* **TASK ITEM**
Pull out every line below containing the word "screenshot".

[Collected data]
━━━

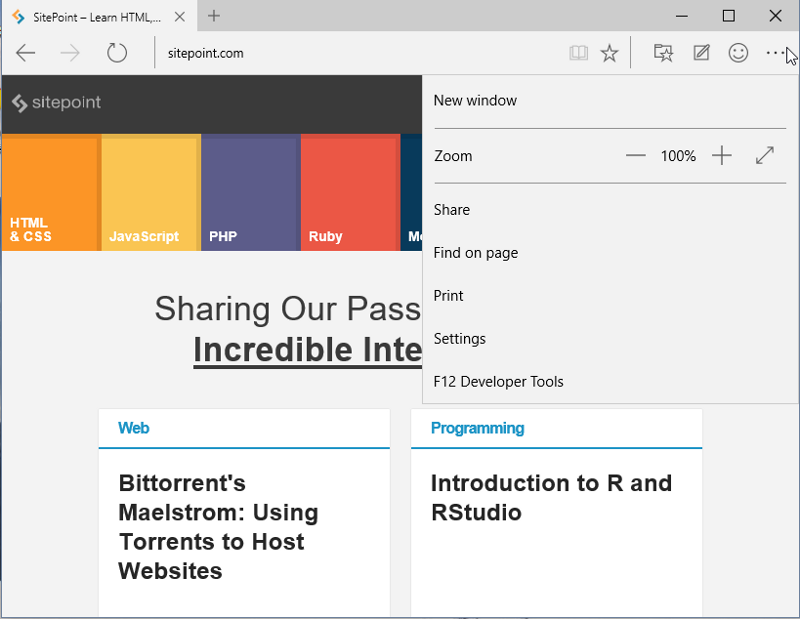
Task: Enter full screen using the Zoom arrow icon
Action: (x=765, y=156)
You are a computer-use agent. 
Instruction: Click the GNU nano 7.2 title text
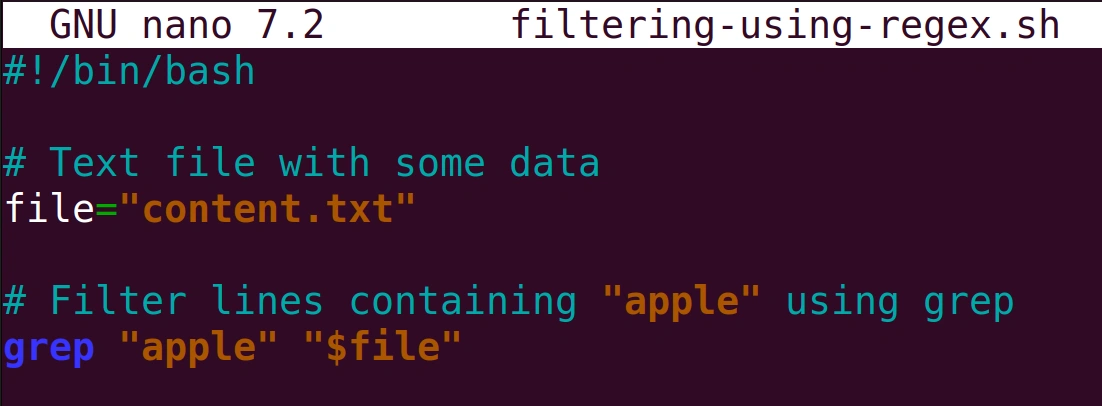click(186, 26)
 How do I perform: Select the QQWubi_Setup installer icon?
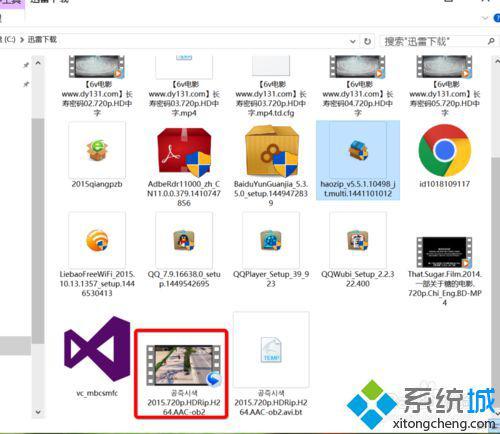click(358, 240)
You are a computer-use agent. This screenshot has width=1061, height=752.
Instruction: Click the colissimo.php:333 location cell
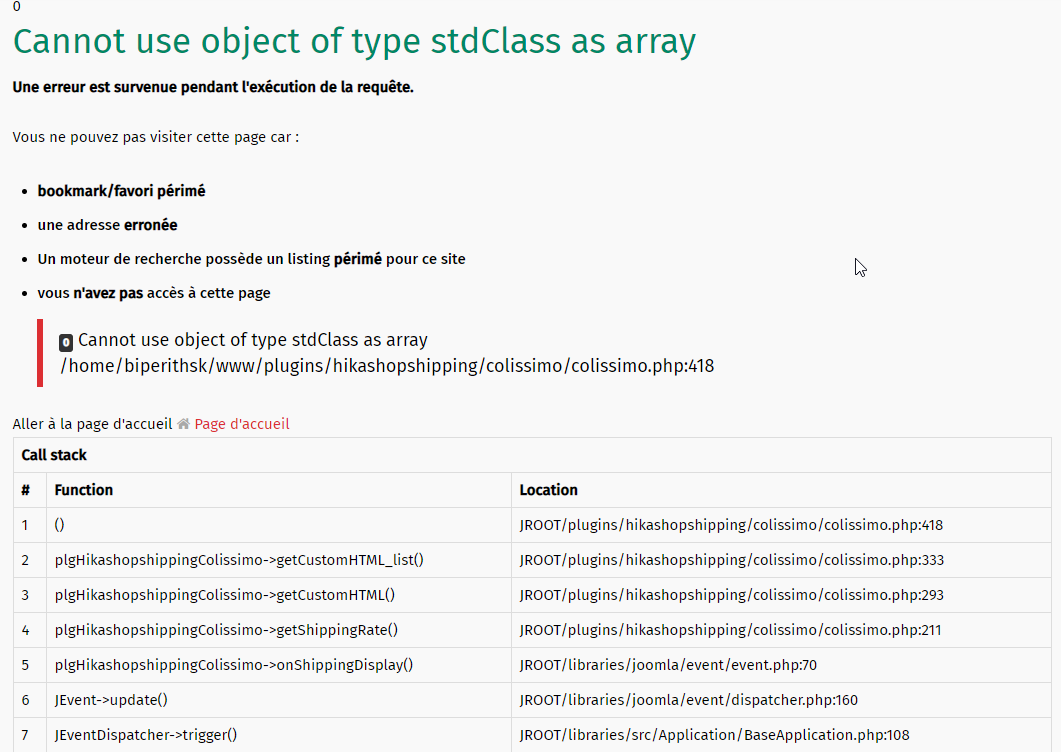731,560
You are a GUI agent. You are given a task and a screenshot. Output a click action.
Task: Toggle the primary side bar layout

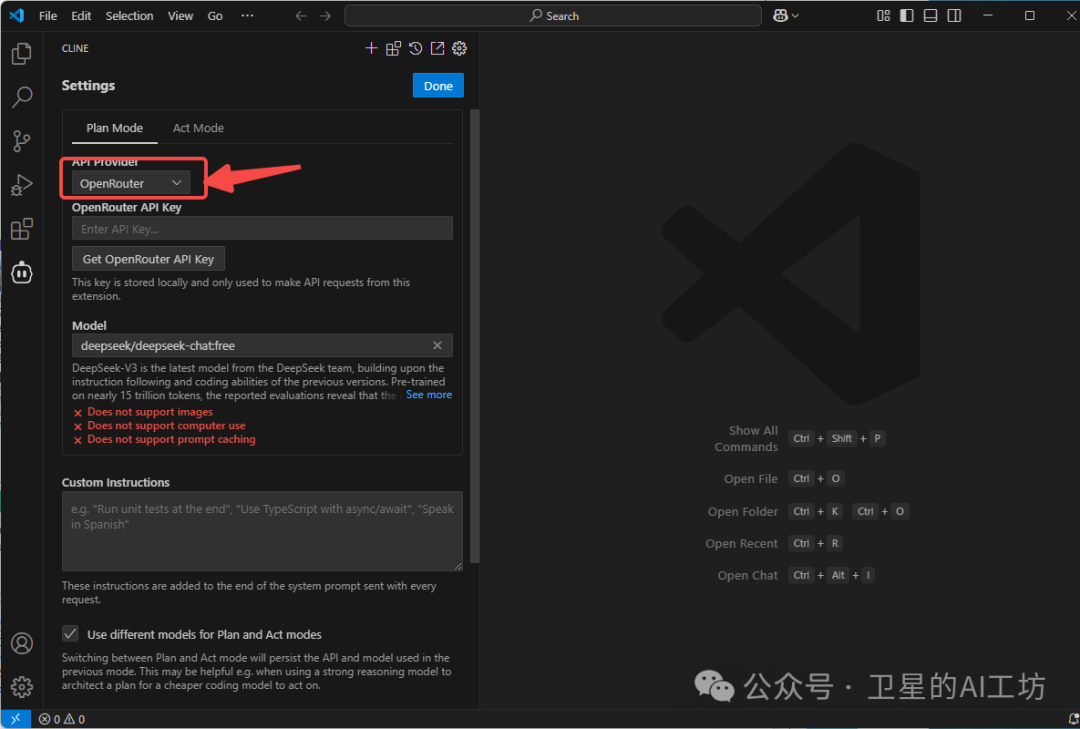pos(906,16)
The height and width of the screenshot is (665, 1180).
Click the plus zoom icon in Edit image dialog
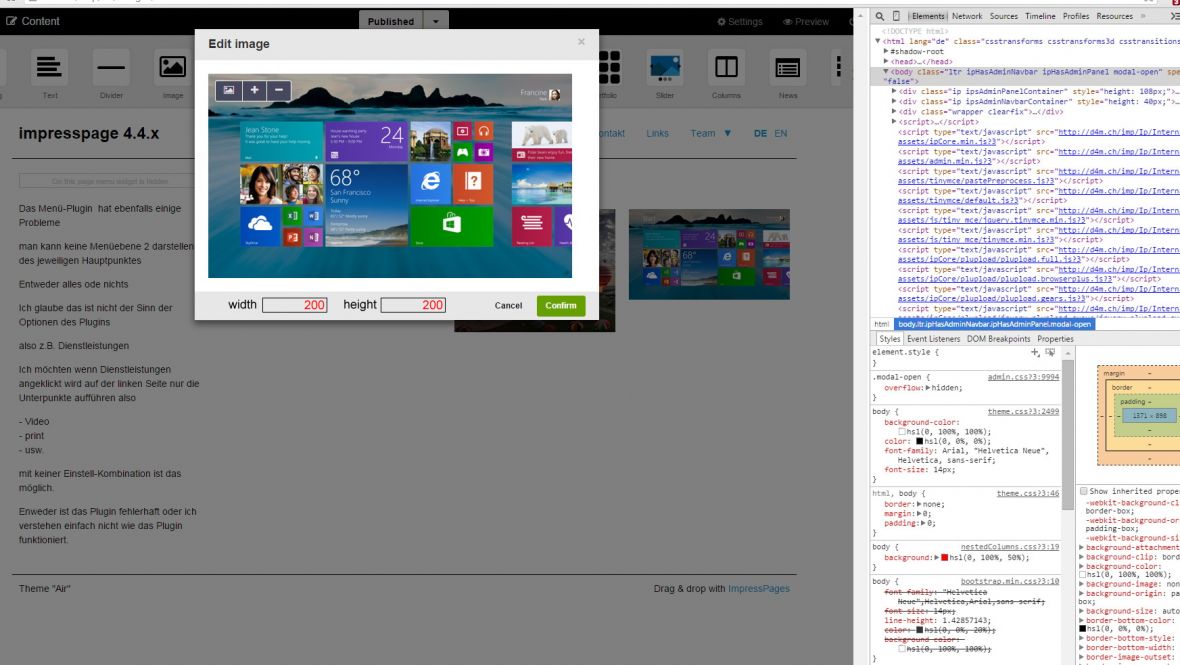pyautogui.click(x=253, y=90)
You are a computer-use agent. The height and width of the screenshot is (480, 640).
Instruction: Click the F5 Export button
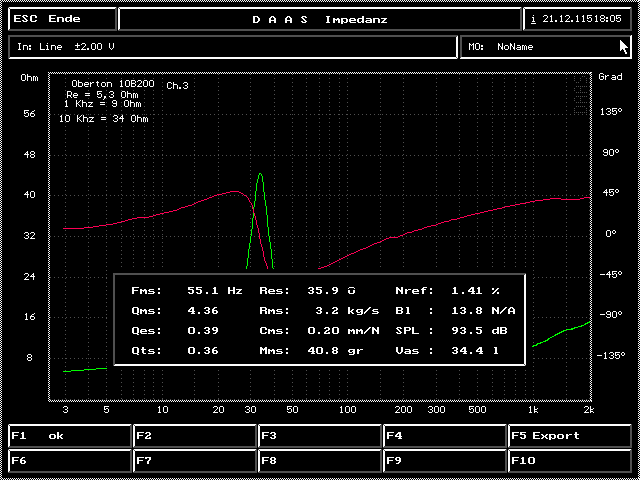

━━━

* **SOLUTION**
You are a computer-use agent. This screenshot has width=1061, height=752.
You are a GUI agent. You are given a task and a screenshot. Output a click action.
The height and width of the screenshot is (665, 1180).
You are a computer-use agent. The height and width of the screenshot is (480, 640).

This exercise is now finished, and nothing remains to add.